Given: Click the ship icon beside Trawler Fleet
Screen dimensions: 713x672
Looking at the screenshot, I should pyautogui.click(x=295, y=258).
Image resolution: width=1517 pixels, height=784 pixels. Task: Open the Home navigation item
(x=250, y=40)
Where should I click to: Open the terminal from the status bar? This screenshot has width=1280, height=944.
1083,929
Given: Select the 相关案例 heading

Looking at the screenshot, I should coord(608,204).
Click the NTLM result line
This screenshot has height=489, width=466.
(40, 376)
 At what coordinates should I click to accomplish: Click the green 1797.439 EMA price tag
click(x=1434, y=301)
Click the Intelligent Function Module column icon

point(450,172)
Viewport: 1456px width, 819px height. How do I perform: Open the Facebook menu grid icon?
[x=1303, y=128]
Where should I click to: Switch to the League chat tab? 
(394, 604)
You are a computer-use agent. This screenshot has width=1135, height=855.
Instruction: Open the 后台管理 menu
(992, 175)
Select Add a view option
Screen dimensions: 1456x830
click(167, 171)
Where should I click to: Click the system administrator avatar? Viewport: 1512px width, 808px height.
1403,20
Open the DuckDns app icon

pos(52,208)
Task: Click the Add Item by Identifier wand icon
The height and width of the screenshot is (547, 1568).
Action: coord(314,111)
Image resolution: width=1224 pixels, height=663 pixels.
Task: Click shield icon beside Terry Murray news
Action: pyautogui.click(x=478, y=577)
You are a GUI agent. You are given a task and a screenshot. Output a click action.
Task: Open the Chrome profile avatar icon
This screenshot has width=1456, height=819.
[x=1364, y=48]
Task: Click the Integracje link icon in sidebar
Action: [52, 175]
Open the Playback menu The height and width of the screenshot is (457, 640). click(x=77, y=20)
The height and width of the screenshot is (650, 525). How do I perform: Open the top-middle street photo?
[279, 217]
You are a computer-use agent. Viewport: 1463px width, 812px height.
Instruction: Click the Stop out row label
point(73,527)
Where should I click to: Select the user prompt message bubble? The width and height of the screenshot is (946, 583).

·····

- **WORK TO DO**: Give every line of the entries above as a numbered list, leaving out the blank lines.

- **SOLVED PROBLEM**:
1. Given: Click the ship icon beside Trawler Fleet
2. Screen dimensions: 713x672
3. Looking at the screenshot, I should pyautogui.click(x=295, y=258).
4. Image resolution: width=1517 pixels, height=784 pixels. Task: Open the Home navigation item
5. (x=250, y=40)
6. Where should I click to: Open the terminal from the status bar? This screenshot has width=1280, height=944.
7. 1083,929
8. Given: Select the 相关案例 heading
9. Looking at the screenshot, I should coord(608,204).
10. Click the NTLM result line
11. This screenshot has height=489, width=466.
12. (40, 376)
13.  At what coordinates should I click to accomplish: Click the green 1797.439 EMA price tag
14. click(x=1434, y=301)
15. Click the Intelligent Function Module column icon
16. point(450,172)
17. Viewport: 1456px width, 819px height. How do I perform: Open the Facebook menu grid icon?
18. [x=1303, y=128]
19. Where should I click to: Switch to the League chat tab? 
20. (394, 604)
21. You are a computer-use agent. This screenshot has width=1135, height=855.
22. Instruction: Open the 后台管理 menu
23. (992, 175)
24. Select Add a view option
25. Screen dimensions: 1456x830
26. click(167, 171)
27. Where should I click to: Click the system administrator avatar? Viewport: 1512px width, 808px height.
28. 1403,20
29. Open the DuckDns app icon
30. pos(52,208)
31. Task: Click the Add Item by Identifier wand icon
32. The height and width of the screenshot is (547, 1568).
33. Action: coord(314,111)
34. Image resolution: width=1224 pixels, height=663 pixels.
35. Task: Click shield icon beside Terry Murray news
36. Action: pyautogui.click(x=478, y=577)
37. You are a GUI agent. You are given a task and a screenshot. Output a click action.
38. Task: Open the Chrome profile avatar icon
39. This screenshot has width=1456, height=819.
40. [x=1364, y=48]
41. Task: Click the Integracje link icon in sidebar
42. Action: [52, 175]
43. Open the Playback menu The height and width of the screenshot is (457, 640). click(x=77, y=20)
44. The height and width of the screenshot is (650, 525). How do I perform: Open the top-middle street photo?
45. [279, 217]
46. You are a computer-use agent. Viewport: 1463px width, 812px height.
47. Instruction: Click the Stop out row label
48. point(73,527)
49. Where should I click to: Select the user prompt message bubble? The width and height of the screenshot is (946, 583).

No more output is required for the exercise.